As a therapist who does a lot of couples therapy, I am often confronted with an angry potential or actual client who exclaims “You don’t need to see me! Fix his (her) problem, and we will be fine.” This statement falsely assumes that a relationship problem can be reduced to the behavior of one of the two people.
In the Western world, it is much too common to assign blame for a problem, and to believe that there is a quick fix, as if every problem has one cause. This all-or-nothing dichotomous thinking is at the heart of many relationship arguments and problems. These people naively think that all you have to do is fix one person or give one person a magic pill, and all will be bliss.
None of this is reality. I always see both people separately before I see the couple together. I learn critical information to frame the relationship issues, so I know where to put my energy in a carefully and individually designed treatment plan.
In almost all cases, both partners contribute to conflict and hurt feelings, and it requires effort from each person to solve the dilemma. Sometimes a couple does not come in for an appointment because one of the two assumes it is the other’s fault, and they should come in and solve their problem. I sometimes see one to get the other to come in too, but sometimes the couple never comes in because one partner refuses to admit that he (she) is part of the problem—and part of the solution.
Blame does nothing but perpetuate a relationship dysfunction. Blame makes people spin their wheels in the sand, with no progress. Without understanding and accepting that any relationship involves the way two people interact, a relationship may be doomed.

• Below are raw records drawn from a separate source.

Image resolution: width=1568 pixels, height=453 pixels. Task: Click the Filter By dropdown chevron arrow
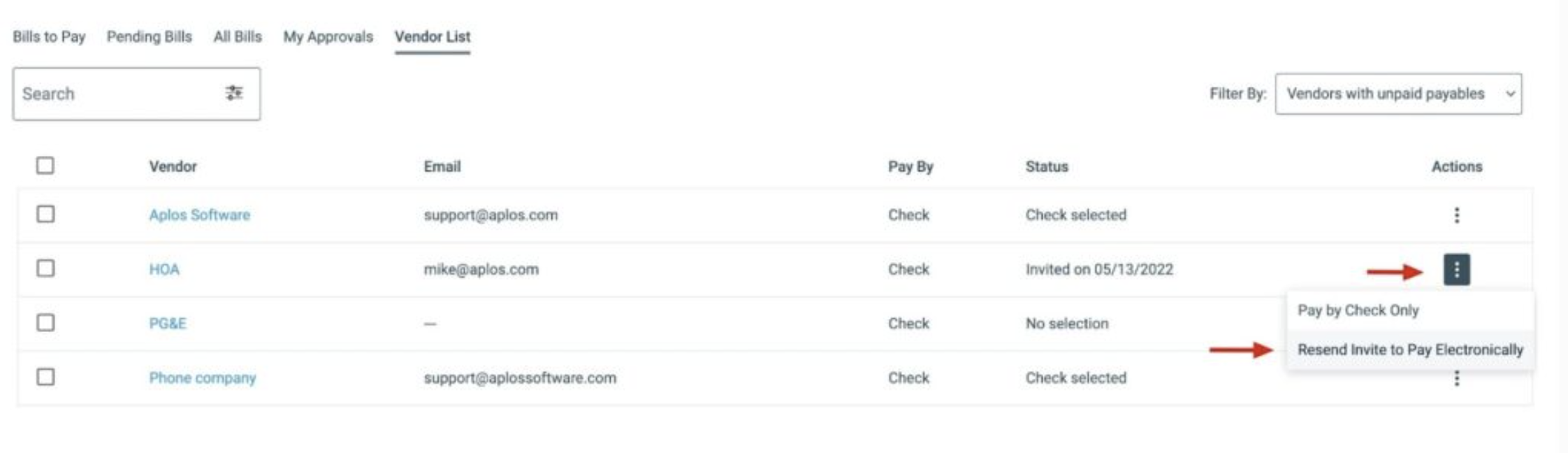point(1510,94)
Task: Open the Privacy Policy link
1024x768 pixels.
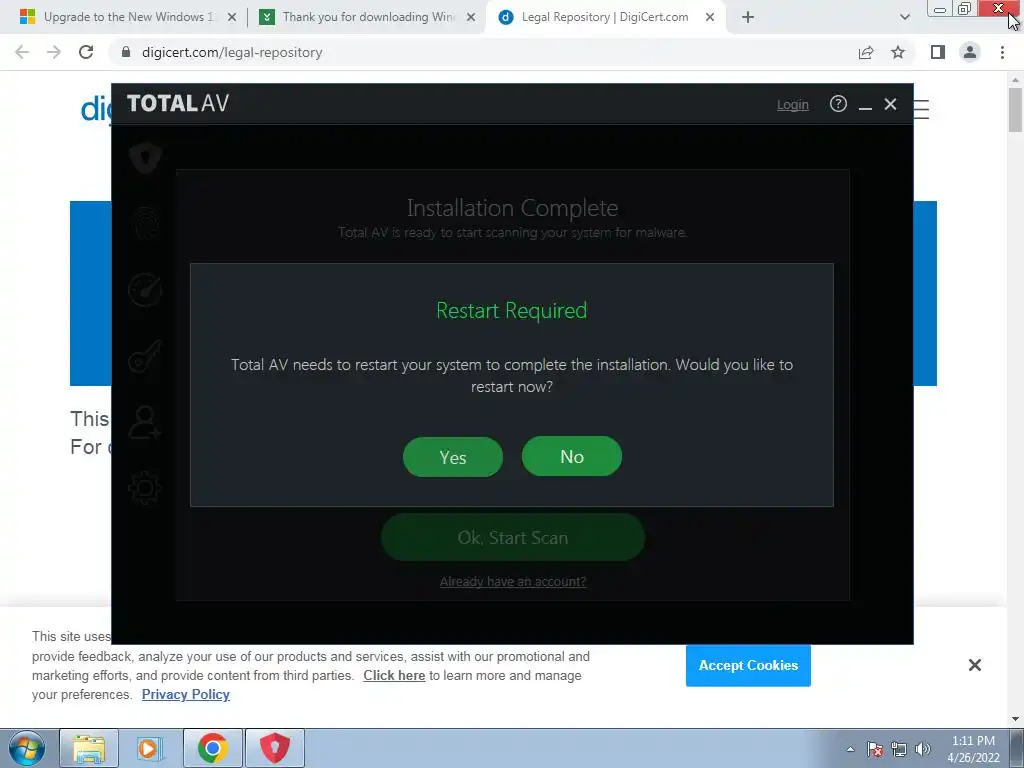Action: 185,694
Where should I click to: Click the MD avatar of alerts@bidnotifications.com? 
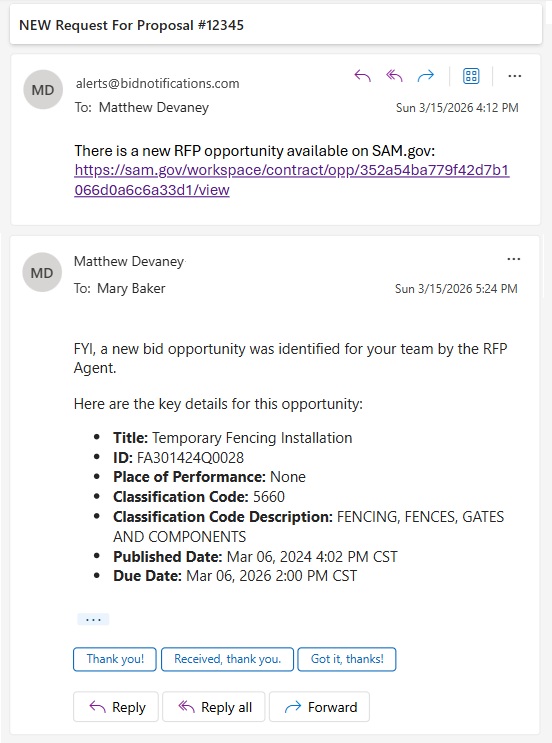43,90
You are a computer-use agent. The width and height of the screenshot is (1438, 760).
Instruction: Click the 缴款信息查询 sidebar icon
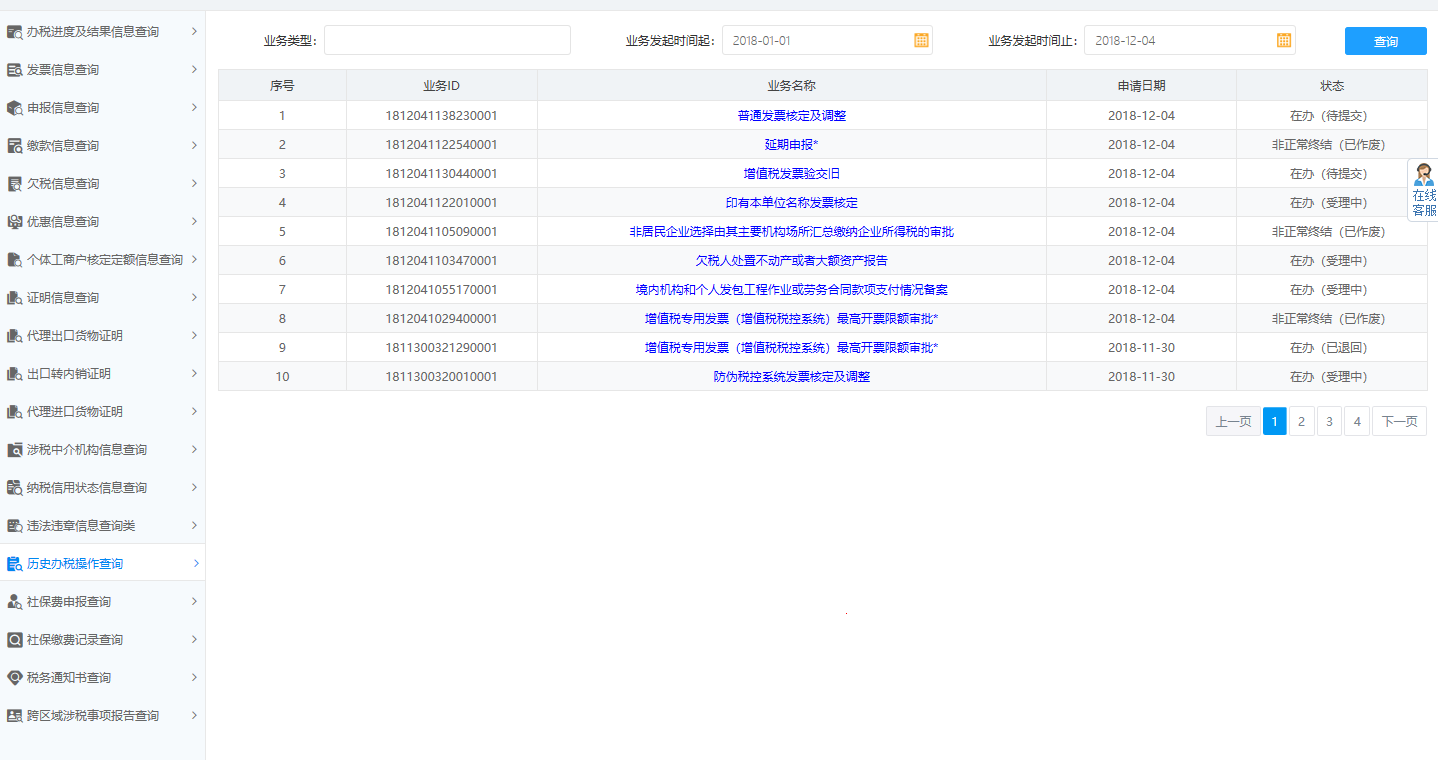(x=14, y=145)
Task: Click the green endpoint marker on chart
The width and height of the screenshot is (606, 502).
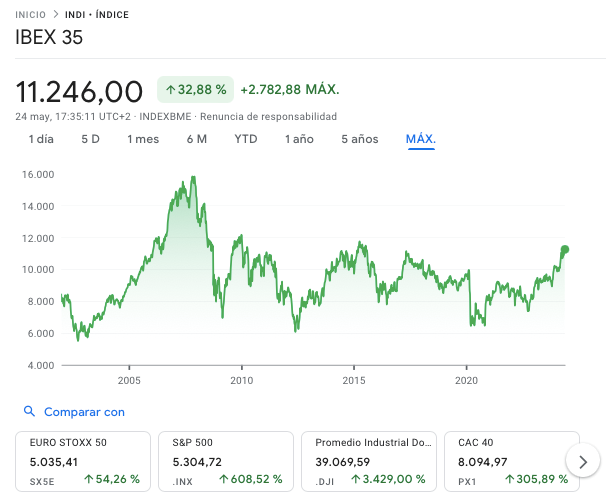Action: click(x=565, y=249)
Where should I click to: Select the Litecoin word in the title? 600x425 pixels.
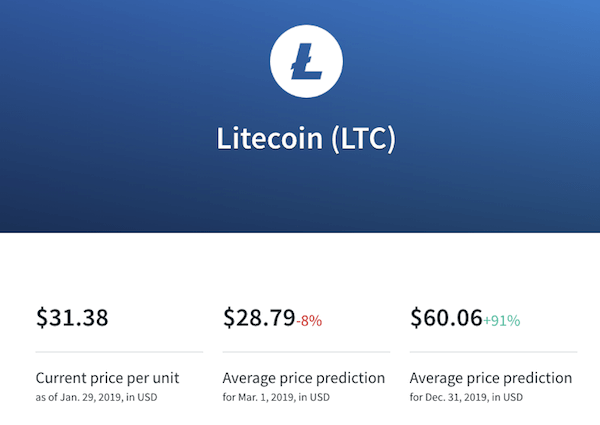coord(269,138)
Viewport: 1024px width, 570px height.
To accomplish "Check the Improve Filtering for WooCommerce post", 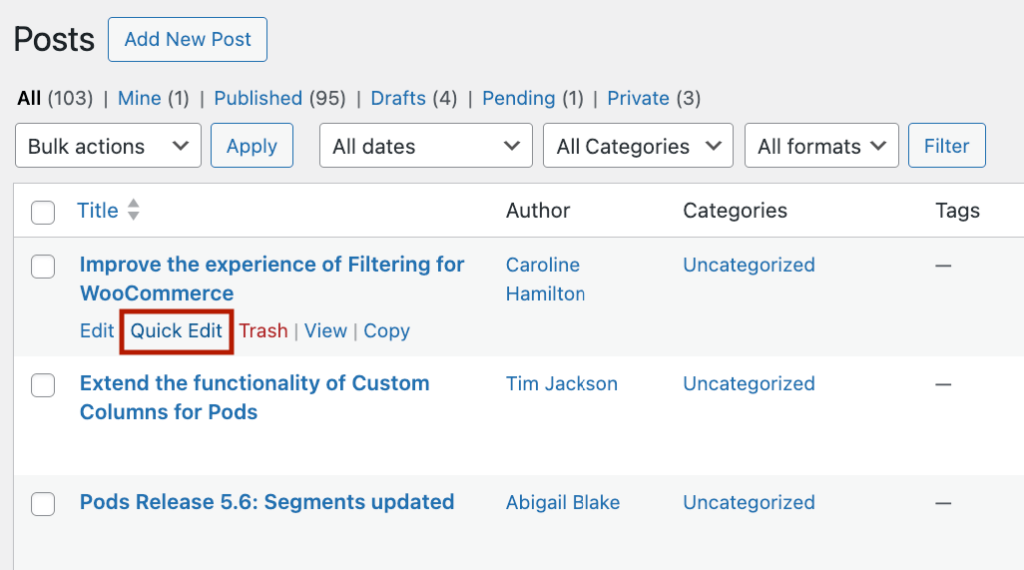I will 43,266.
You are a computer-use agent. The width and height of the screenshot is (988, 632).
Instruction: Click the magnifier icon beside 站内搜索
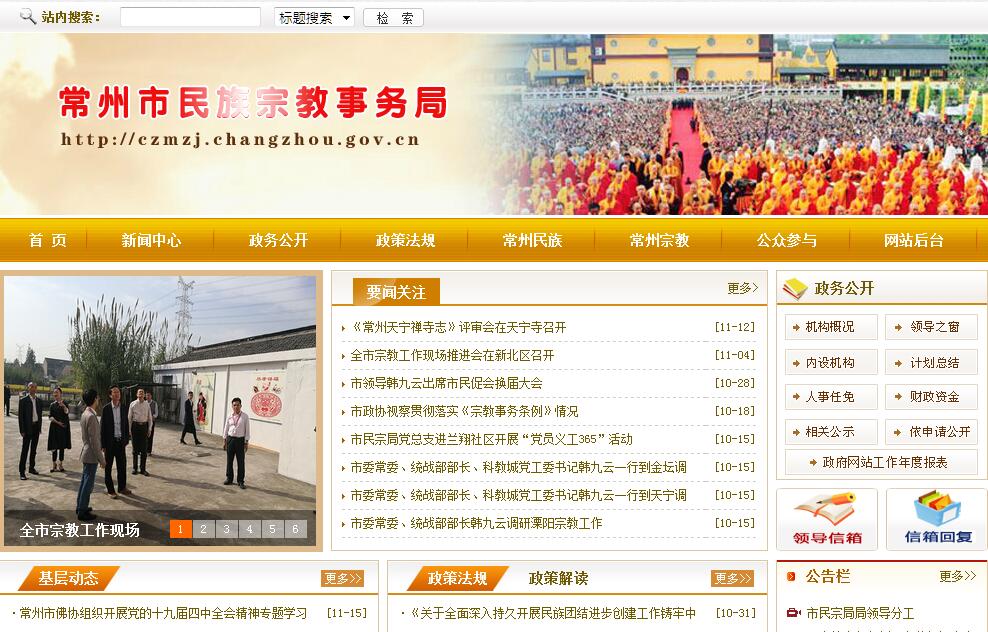click(28, 17)
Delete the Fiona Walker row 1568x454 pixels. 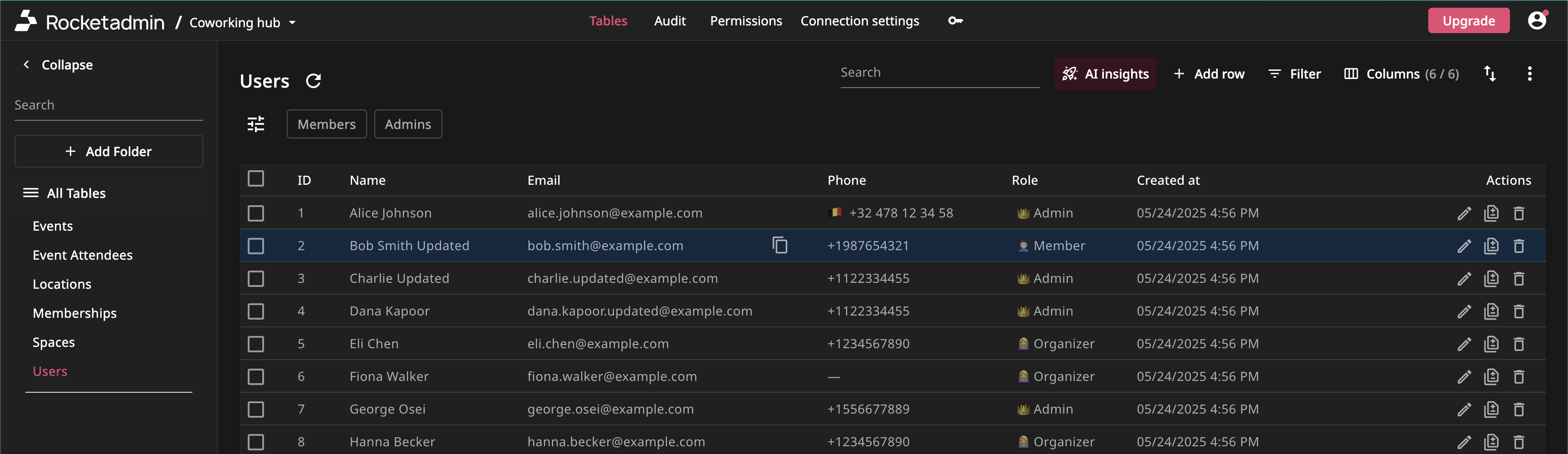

I have followed some of these “It’s Your Fault” couples, and they too often end in separation and divorce. As the old saying goes, “If you always do what you’ve always done, you’ll always get what you’ve always gotten.”
Some of these couples could have been helped if both parties committed to therapy and to a treatment plan crafted to resolve their conflict and unhappiness. Rigid minds assure that there will be an ongoing and often escalating conflict in a marriage or another intimate relationship. My challenge is to free up their minds, and I do this through cognitive-behavioral therapy and through working on communication and emotional issues.
More rational thoughts and emotions unblocked by rigid thoughts are the key to a solution. Until distorted and negative thoughts are exchanged for more rational thoughts, feelings and behavior remain unsteady and conflictual. Thoughts are the basis for emotions and behavior. Although there are feedback loops from feelings and behavior to thoughts, changing thoughts to alter emotions and behavior is often productive.
If there is a sexual concern, it is nearly impossible to solve the issue without doing my assigned homework and taking my suggestions. For example, if the man has an erection problem, he may not totally solve the problem by popping Viagra and working alone with me. In most cases, I have to work with his lover as well. This provides a solid basis for an enduring solution, rather than quick fix that is often temporary if it works at all. If he does not have a lover, I of course focus on preparing him for new lovers.
Getting beyond the blame game opens the door to a commonsense resolution of relationship and sexual problems. Life is too short to point fingers and yell and pout. If both partners are not actively seeking a solution, it is not likely that anything will improve. Sometimes it is more fruitful to consider Plan B—to leave or redefine the relationship and find lovers who are more willing and interested in giving as well as receiving so they are truly on the same Pleasure Team.